Zdaniem Powiatowego Inspektoratu Nadzoru Budowlanego, sytuacja na osiedlu realnie zagraża życiu i zdrowiu.Deweloper lekceważy postanowienia Powiatowego Inspektoratu Nadzoru Budowlanego i szuka sprawiedliwości w Naczelnym Sądzie Administracyjnym. Mieszkańcy, w oczekiwaniu na tragedię, robią co mogą, aby jej uniknąć.
„Władze Miasta chyba czekają na tragedię. W jakim my mieście żyjemy?”. „To osiedle to w całości porażka”. „Dramat tych biednych mieszkańców jest co najmniej śmieszny!”. Tak brzmią komentarze odnoszące się do sytuacji, z jaką od wielu lat mają do czynienia mieszkańcy osiedla Grabskiego.
Winę za całą sytuacje ma ponosić ratusz i deweloper, który otrzymuje od władz miasta pozytywnie rozpatrzone wnioski na wydanie zezwolenia na realizację inwestycji, zaś ratusz zasłania się tłumaczeniem, że prawnie wszystko odbywa się prawidłowo i nie mają oni prawa takiej decyzji nie wydać.
Dwa wieżowce zamiast widoku na Wisłok
Tereny zabudowane przy ul. Grabskiego charakteryzują się niską zabudową i niebezpiecznie bliską odległością od zbiornika wodnego. Wielu mieszkańców, którzy szukali mieszkań do kupna/wynajmu, właśnie z tego powodu rezygnuje z tych terenów. – Są tam bardzo ładne mieszkania, a okolica wygląda przepięknie. Co nam z tego, jak przyjdzie jeden dzień w roku i zaleje większość przestrzeni, niszcząc tynk budynku i samochody – mówi nam pani Jolanta, czytelniczka „Super Nowości”.

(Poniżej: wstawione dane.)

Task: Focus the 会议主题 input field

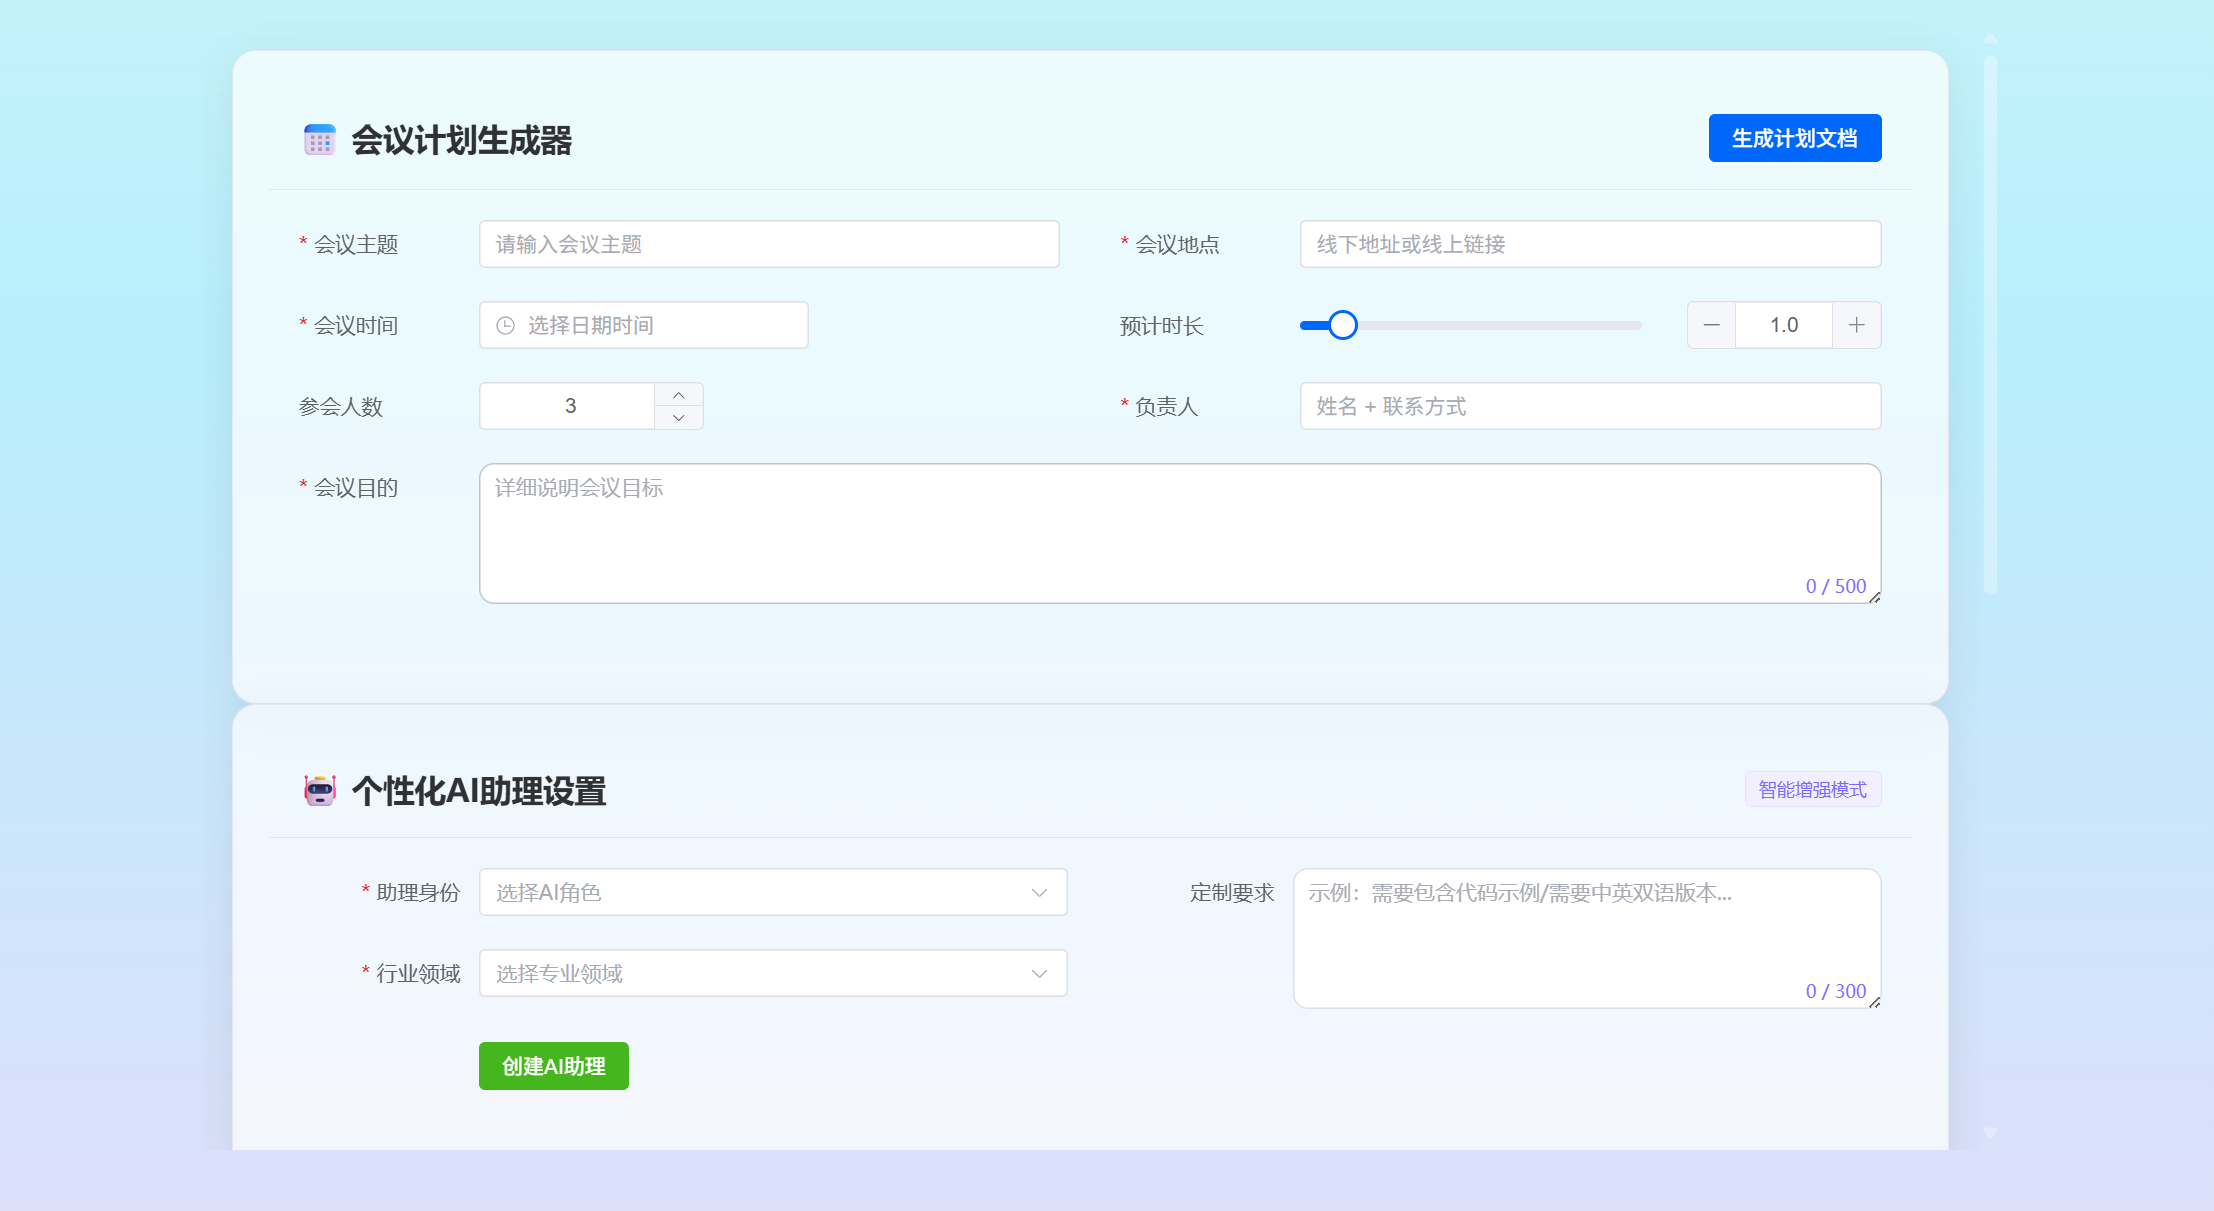Action: coord(768,244)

Okazuje się, że powstanie tam jeszcze m.in. siedmiokondygnacyjny budynek, który już dzisiaj wzbudza wiele kontrowersji, gdyż stworzony na potrzeby inwestycji wykop jest „odpowiedzialny” za zniszczenie osiedlowej drogi przy ul. Grabskiego 74, do którego doszło na początku czerwca br. – Już w zeszłym roku pozwoliliśmy deweloperowi naprawić zniszczoną przez niego drogę. Naprawił ją w taki sposób, że wsypał trochę ziemi do dziury i zalał betonem. Dzisiaj cała droga jest podmyta. Deweloper chce to naprawić, jednak my chcemy zobaczyć jakiś operat tej drogi – wyjaśnia Agnieszka Wesołowska-Majcher, mieszkanka osiedla.
– Uważam, że to jest nie fair. Mam wrażenie, że muszę walczyć i z inwestorem, i z urzędem – słyszymy od członka zarządu osiedla.
Walka pomiędzy pieniędzmi a bezpieczeństwem
Zaznaczmy, że droga uległa zniszczeniu po ostatnich ulewach. Szczęściem w nieszczęściu jest informacja, że to tylko droga. Wszystko wskazuje na to, że to jedynie kwestia czasu, aż w jednym z budynków dojdzie do poważniejszych uszkodzeń, które w konsekwencji mogą zagrażać życiu i zdrowiu. Deweloper za nic ma obawy mieszkańców. Liczy się budowa mieszkań i ich sprzedaż. Mamy do czynienia z sytuacją, w której ludzkie życie i dorobek każdego z mieszkańców w hierarchii potrzeb jest znacznie niżej niż pieniądz.
Deweloper walczy o swoje
Wojewódzki Sąd Administracyjny już wcześniej nakazał deweloperowi zasypać część wykopu, jednak inwestor odwołał się do Naczelnego Sądu Administracyjnego, który decyzję w sprawie wyda do 25 czerwca br. – Inwestor otrzymał decyzję PINB o natychmiastowym zasypaniu części wykopu do 30.11.2019, gdyż sytuacja realnie zagraża życiu i zdrowiu, ale do dziś tego nie wykonał, a nadzór budowlany nie weryfikuje wykonania decyzji, ponieważ inwestor się odwołuje – informuje Stowarzyszenia Zielone Osiedle Grabskiego.
Zapytaliśmy w ratuszu, czy mieszkańcy zgłosili się w tej sprawie. – Nic takiego nie miało miejsca – utrzymuje Maciej Chłodnicki, rzecznik prezydenta Rzeszowa. Inne zdanie mają mieszkańcy osiedla Grabskiego. – Było zgłaszane to do wydziału architektury i do nadzoru budowlanego. Prosiliśmy prezydenta, żeby nie wydawał zgody na zabudowę. Sama miałam z prezydentem dwa spotkania. Co więcej, do ratusza trafiła petycja, aby uznać te tereny za zielone – dodaje Wesołowska-Majcher.
Wszystko wskazuje na to, że gdyby doszło do powodzi, która rozmiarami przypominałaby tę z 2010 roku, to większość parterowych mieszkań przy ul. Grabskiego będzie najzwyczajniej w świecie zalana. Wydaje się, że i deweloper, i ratusz o tym fakcie zapomina.